Cold Temperatures Pave the Way for Influenza Virus to Spread

Scientists may have found a chink in the armor of the flu virus. Their discovery may lead to new flu treatments.

Researchers today reported that in winter, even the flu virus wears a coat, and it's a coat that helps the virus spread through the air. Tinkering with that coat might disarm the flu virus.

"Now that we understand how the flu virus protects itself so that it can spread form person to person, we can work on ways to interfere with that protective mechanism," Duane Alexander, MD, director of the National Institute on Child Health and Human Development, says in a news release.

Here's a quick look at the new findings on the influenza virus.

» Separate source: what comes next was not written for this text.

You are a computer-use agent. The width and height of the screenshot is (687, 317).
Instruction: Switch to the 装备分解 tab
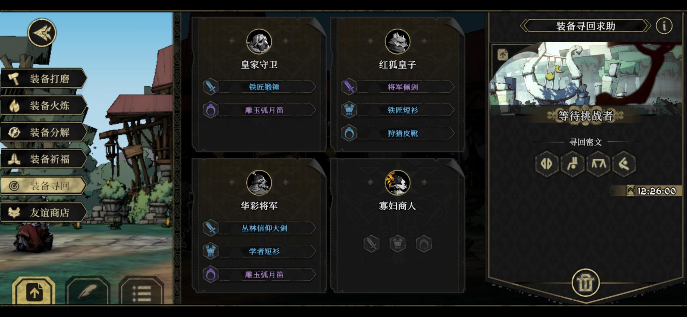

Scientists found that in cold temperatures, the flu virus forms a hard coating that acts like an envelope, helping the virus spread through cold air and then melting inside people to do its dirty work.

"Like an M&M in your mouth, the protective covering melts when it enters the respiratory tract," Joshua Zimmerberg, PhD, chief of the cellular and molecular biophysics lab at the National Institute of Child Health and Human Development (NICHD) says in a news release. "It's only in this liquid phase that the virus is capable of entering a cell to infect it."

In warmer temperatures, that coating doesn't form. So it's harder for the influenza virus to spread through warm air.

Zimmerberg and colleagues report their findings in today's advance online edition of Nature Chemical Biology.
 

lallieth

Member
I am picturing these little flu bugs running around in designer coats..are they allowed to wear fur by the way?